Le DUP, depuis qu’il est en position de faiseur de roi, multiplie les exigences financières pour l’Irlande du Nord. Au point que les tories refusent de rendre public le coût d’un éventuel accord pour le contribuable. L’homophobie du parti unioniste, son hostilité à l’avortement et ses positions très arrêtées sur le Brexit ne font qu’ajouter à l’embarras de Theresa May. Plutôt que de signer un accord formel, cette dernière pourrait prendre la tête d’un « gouvernement minoritaire » soutenu, au cas par cas, par le DUP. Ce qui laisserait tout autant le gouvernement à sa merci. Arithmétiquement, le sort de la première ministre pourrait dépendre des humeurs des élus conservateurs sur le Brexit. Qu’elle assouplisse sa position, comme de nombreuses voix l’y incitent, et les europhobes pourraient lui faire mordre la poussière… en pleines discussions à Bruxelles.

« Une tâche ardue »

Jeudi, le ministre des finances, Philip Hammond, porte-parole de l’inquiétude des milieux d’affaires, devait prononcer un discours défiant Mme May sur ce point. M. Hammond, qui entretient des relations houleuses avec la première ministre, devait dénoncer les dangers du « hard Brexit » qui imposerait des droits de douane aux exportations. Prétexte ou pression de Downing Street ? La prise de parole a été annulée au dernier moment, sous couvert de respecter l’émotion suscitée par l’incendie de la Grenfell Tower.
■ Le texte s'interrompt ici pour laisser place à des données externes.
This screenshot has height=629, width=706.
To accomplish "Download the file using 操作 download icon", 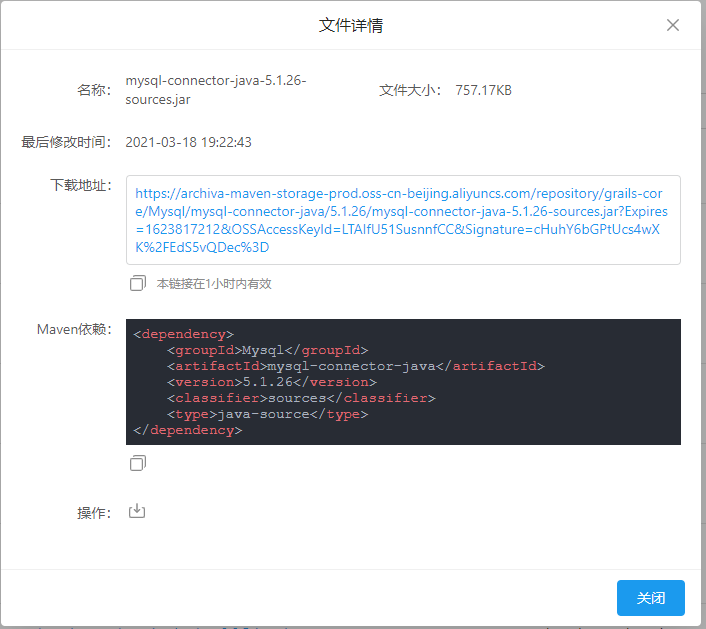I will 138,512.
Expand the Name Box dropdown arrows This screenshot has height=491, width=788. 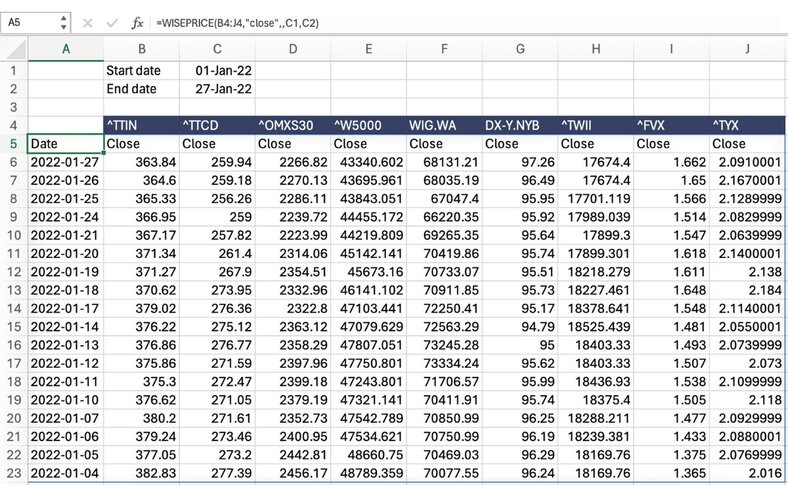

Du côté de l’administration chargée de négocier le Brexit, le paysage n’est pas moins orageux. Deux des quatre ministres en fonctions ont démissionné cette semaine. L’un d’eux, George Bridges, un pro-européen, se disant convaincu, selon le Financial Times, que « le Brexit ne peut pas marcher ». « Ces départs rendent encore plus difficile ce qui était déjà une tâche ardue », a commenté Jill Rutter, de l’Institute for Government, un cercle de réflexion sur l’efficacité en politique. De fait, Londres va se lancer dans la négociation avec une équipe partiellement novice.
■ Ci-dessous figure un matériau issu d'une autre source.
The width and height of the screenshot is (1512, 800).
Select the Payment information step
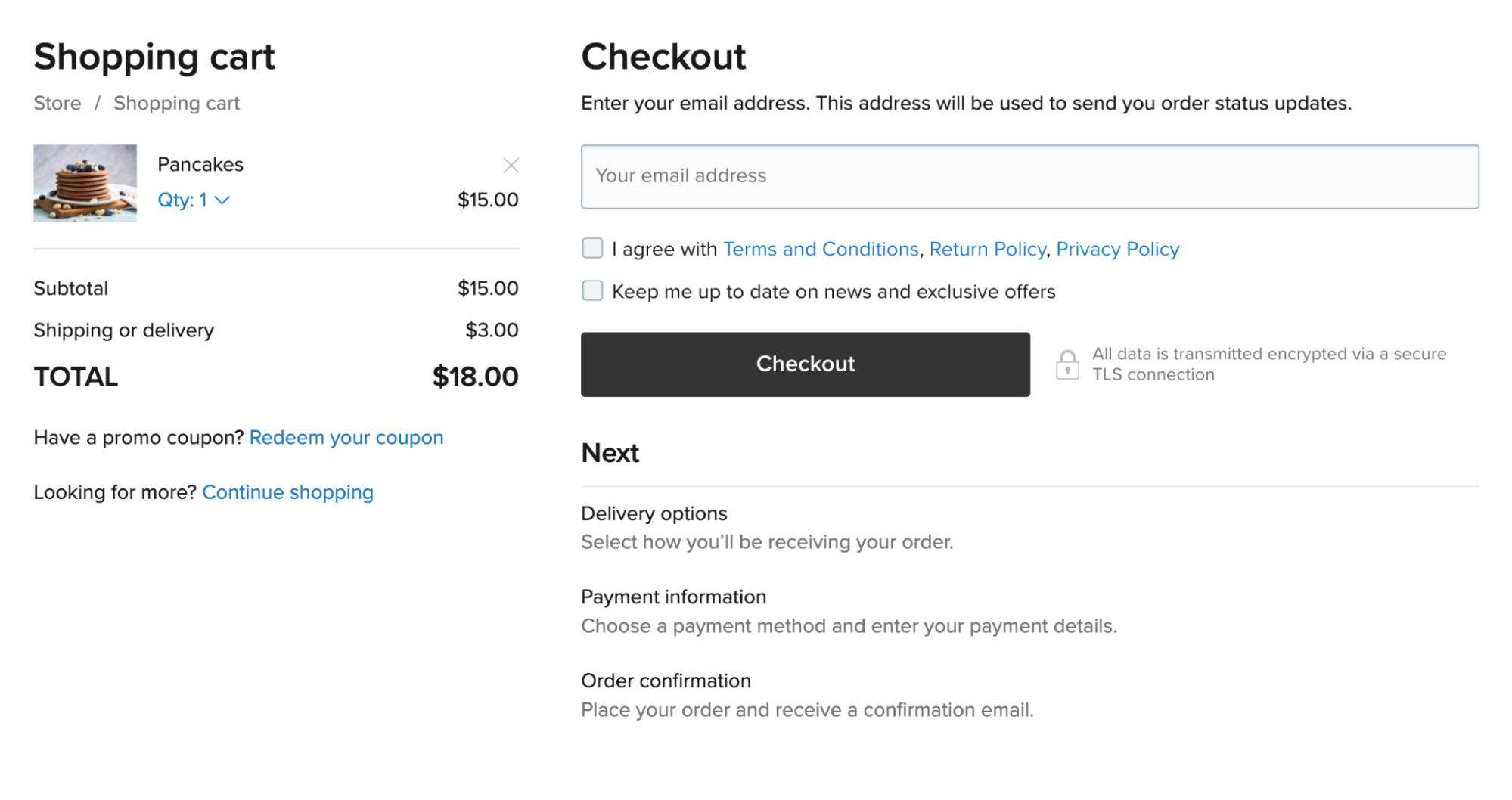coord(673,597)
Mais Theresa May s’accroche, car elle sait que la menace de nouvelles élections potentiellement favorables au Labour tétanise ses amis. En un retournement spectaculaire, le leader travailliste Jeremy Corbyn est devenu le responsable politique le plus populaire : 46 % des Britanniques ont une opinion favorable de lui, contre 29 % de Mme May, qui était au zénith lorsqu’elle a convoqué des élections voici deux mois.